Y, that I've solved already by binding uhttpd to main vlan ip only (and restricted access by firewall ofc). This is working. But ofc I don't know what you can do with LLA ...
LLA is created based on the interface mac address. It is not a problem to have similar LLAs in different segments, as its scope is link local. LLA is essential for IPv6 operation and cannot be removed.
It seems the parameter is not passed. If I look into "/var/etc/dnsmasq.conf.lan_dns" there is no IP list nor a parameter which looks like listen addresses.
I've verifyed it by removing (list interfaces; although it should play together) and just adding one IPv4 address. Its then using all IPv6 addresses including wireguard IP's and LLA ofc although I've given only one address.
option listen_address '192.168.1.1'
Should be right? I'm using dnsmasq-full (btw.).
Is it then a problem if I delete LLA from br-zguest and assign just a new different/random one? Or is its MAC address included used for anything relevant?
I did already a:
ip addr del fe80::6830:f96c:ada3:b2de/64 dev br-zguest0
ip addr add fe80::6830:f96c:ada3:b2aa/64 dev br-zguest0
It seemed it has no effect in terms of networking. But it was just a short test.
I don't think it matters. However leaving the default makes it easier to connect to a device which for some reason has not acquired a LLA or GUA, just by knowing the mac address.
It would be easier to just change the interface mac.
That's what I have/had. As each device has same LLA each dnsmasq instance is listen to same LLA. I thought if I pass listen_address it is restricted by address in addition. But the IPs are not passed.
Funny fact aside. Each device has already different MAC. "ip a" is confirming that. But I think it is using original MAC. Thats why it is the same address.
I've disabled IPv6 on WAN for the moment to tighten things and to avoid to redact to much.
EDIT:
lo is missing for 10556 cause I've blacklisted it for testing before.
I think I have to reset and start over with fresh setup. I tried already to much today it looks like.

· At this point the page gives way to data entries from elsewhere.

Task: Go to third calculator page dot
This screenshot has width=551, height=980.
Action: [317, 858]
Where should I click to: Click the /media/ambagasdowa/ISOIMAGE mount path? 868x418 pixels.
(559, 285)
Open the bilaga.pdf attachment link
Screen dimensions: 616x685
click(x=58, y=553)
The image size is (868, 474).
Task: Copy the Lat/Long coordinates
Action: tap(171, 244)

I will report back if things are working as on your setup. Thx so far @vgaetera and @trendy
The fe80... Address is not a complete address by itself because it's got link local scope a full address looks like
fe80:1:1::5%eth0
And specifies the link on which the address lives. It's totally normal to have the same numerical part on different links, and it doesn't mean they have "the same address" because the scope is different.

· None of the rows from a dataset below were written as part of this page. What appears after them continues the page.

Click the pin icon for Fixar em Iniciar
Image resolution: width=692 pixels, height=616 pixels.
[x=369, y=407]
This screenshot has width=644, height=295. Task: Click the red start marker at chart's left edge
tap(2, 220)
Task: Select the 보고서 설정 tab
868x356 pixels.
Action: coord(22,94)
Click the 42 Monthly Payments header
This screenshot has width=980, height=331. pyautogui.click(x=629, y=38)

Routers NEVER forward link local addressed packets.
For me too now. [s]It turned out that if I restrict dnsmasq to an certain interface it is not possible to restrict to a certain IP in addition. After I've removed interface section it is bound to the given IP.
The manpage is telling that both at same time is possible. Or lets say it is not quite clear worded (or my english is to weak ):[/s]
EDIT: It turned out that I'm d***. I had a conflicting entry left in my config. Now it is working with both entries. (strike out is not working it seems).
-a, --listen-address=
Listen on the given IP address(es). Both --interface and --listen-address options may be given, in which case the set of both interfaces and addresses is used. Note that if no --interface option is given, but --listen-address is, dnsmasq will not automatically listen on the loopback interface. To achieve this, its IP address, 127.0.0.1, must be explicitly given as a --listen-address option.
Thanks for pointing this out for me.
As there where multiple questions answered I will non't mark an explicit solution. Everything was helpful.
If however the solution can not be pinned to a single posting since the solution has been developed with input of multiple postings, a short summary of the solution steps is appreciated. You can then mark your own summary as the solution.